Aim of the task: Reproduce all of the data below word for word, leaving out the pictures.

[Item position entries]
# # # # #

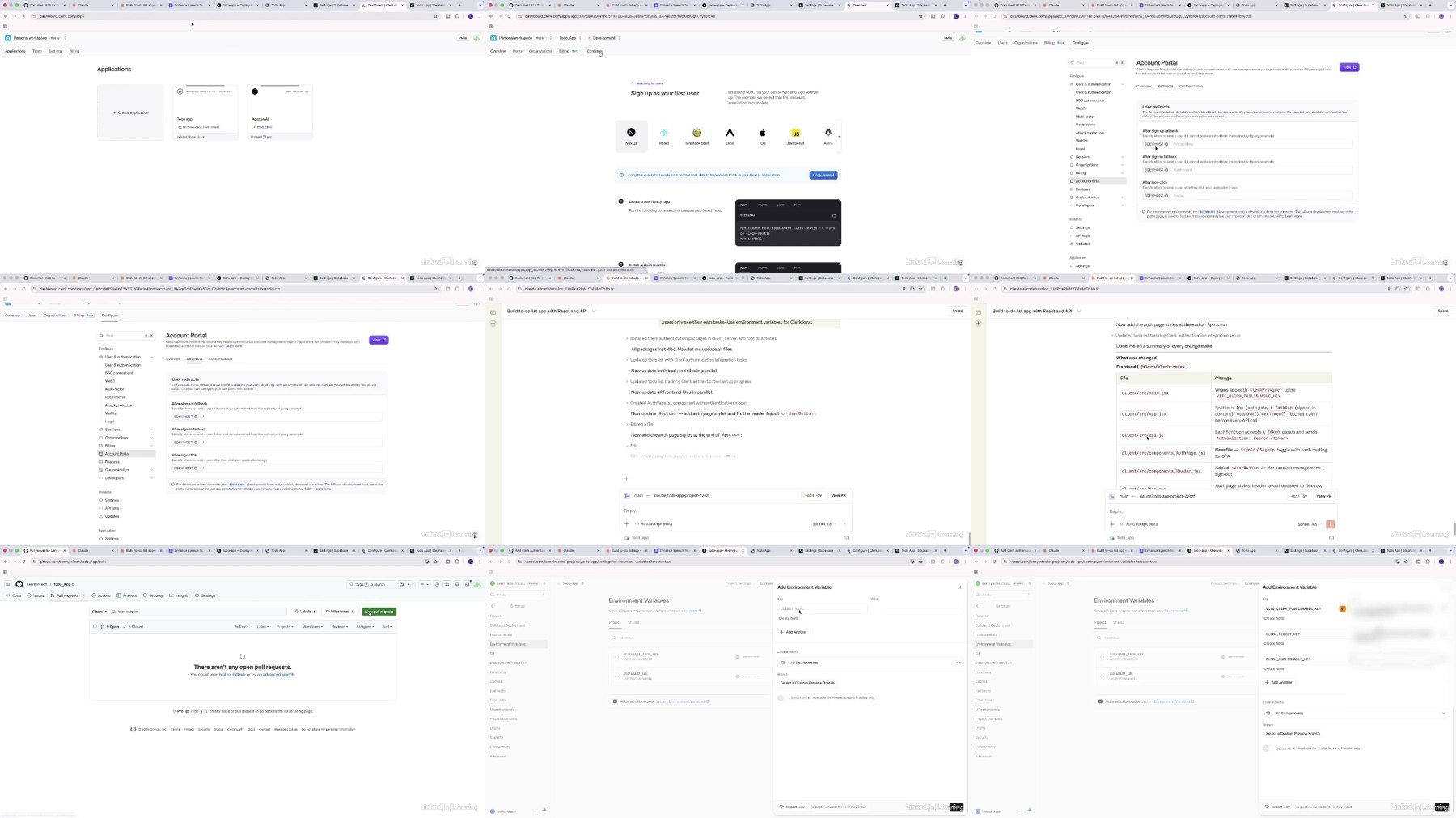Click the copy icon in the terminal code block
This screenshot has height=818, width=1456.
834,215
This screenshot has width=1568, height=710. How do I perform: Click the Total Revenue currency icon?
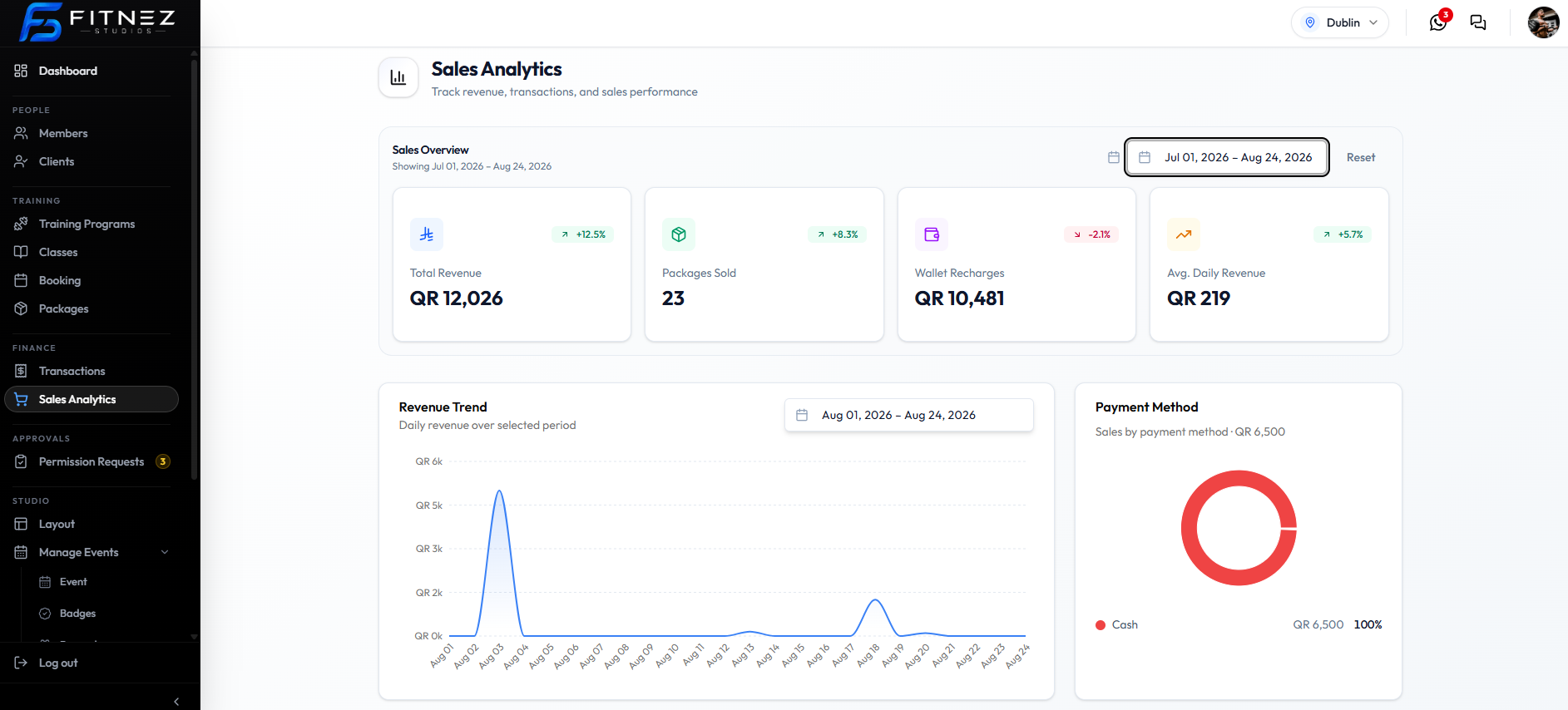click(427, 234)
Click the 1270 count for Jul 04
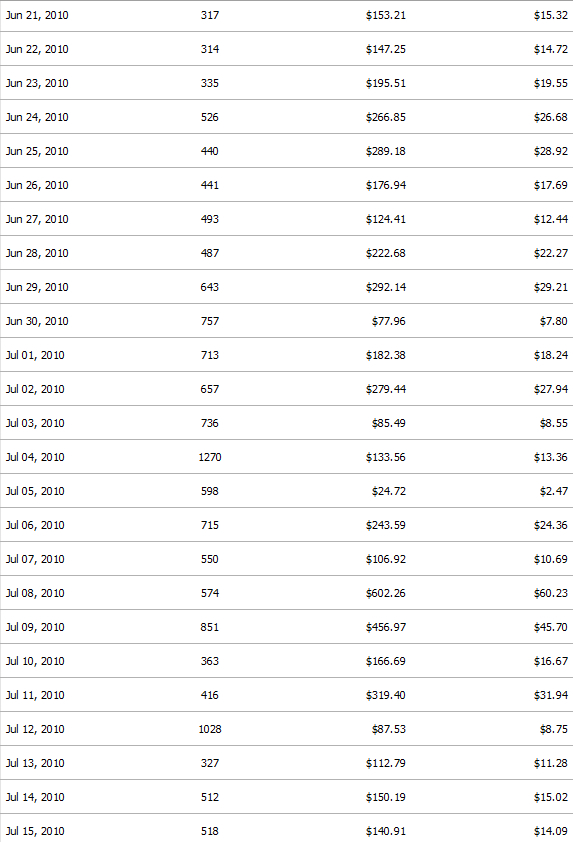Image resolution: width=573 pixels, height=842 pixels. pyautogui.click(x=209, y=457)
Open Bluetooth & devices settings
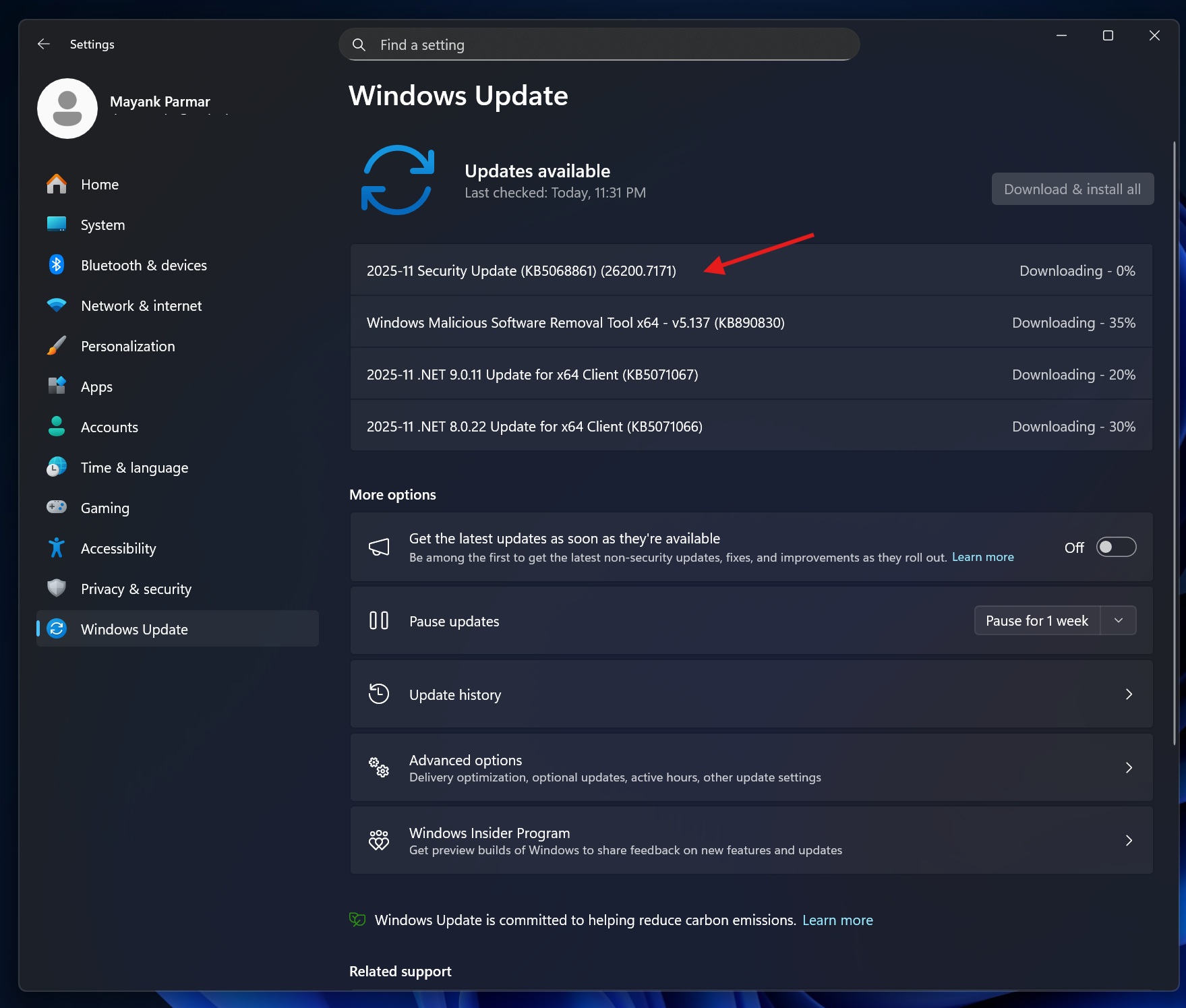The height and width of the screenshot is (1008, 1186). [x=144, y=265]
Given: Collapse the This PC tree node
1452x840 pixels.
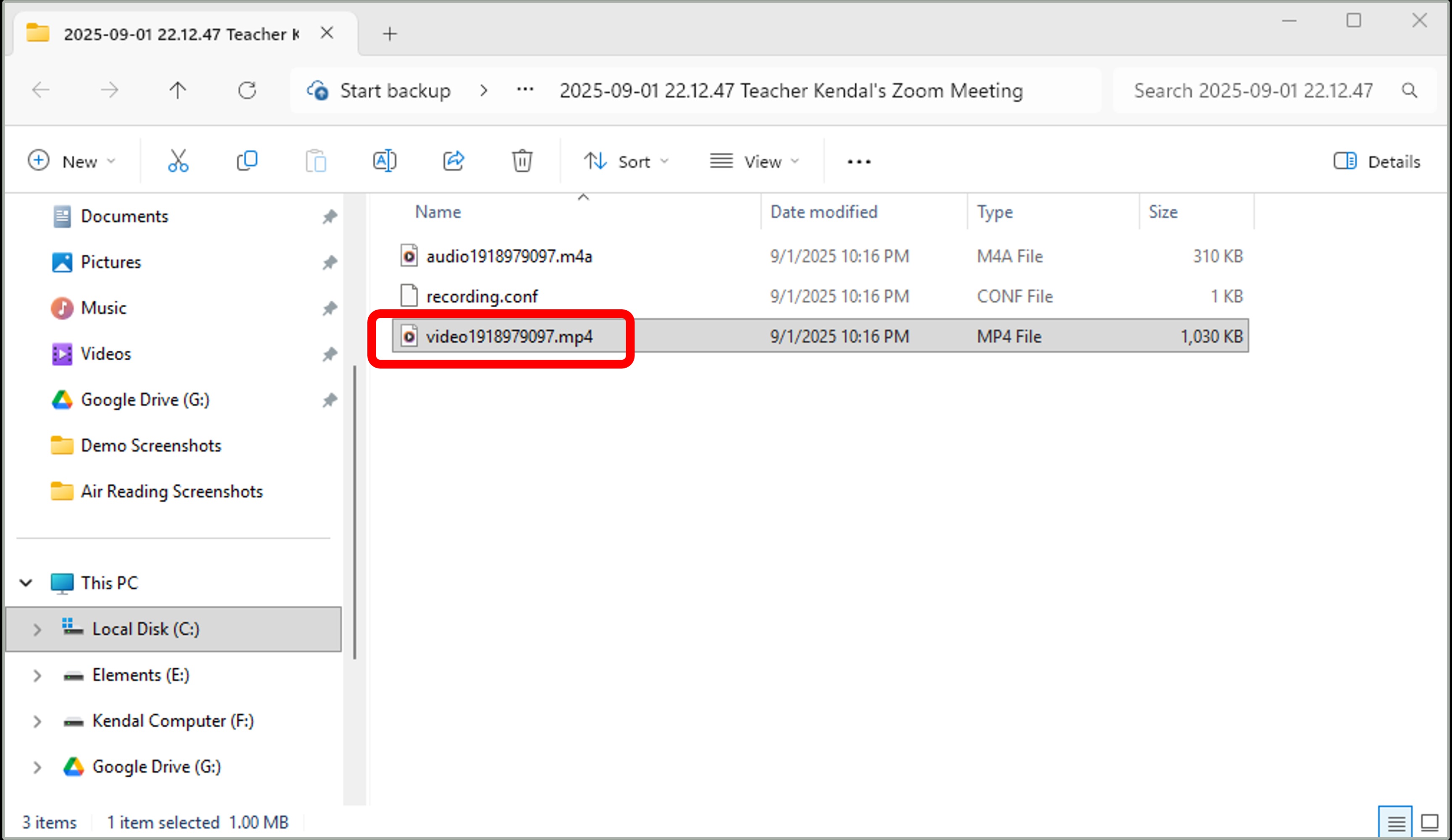Looking at the screenshot, I should (26, 583).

# # # # #

Final result:
Click the copy icon in the terminal code block
This screenshot has height=818, width=1456.
834,215
This screenshot has width=1568, height=710. How do I perform: Click the Total Revenue currency icon?
click(427, 234)
Click the 1270 count for Jul 04
Image resolution: width=573 pixels, height=842 pixels. pyautogui.click(x=209, y=457)
Open Bluetooth & devices settings
The height and width of the screenshot is (1008, 1186). [x=144, y=265]
Given: Collapse the This PC tree node
1452x840 pixels.
Looking at the screenshot, I should (26, 583).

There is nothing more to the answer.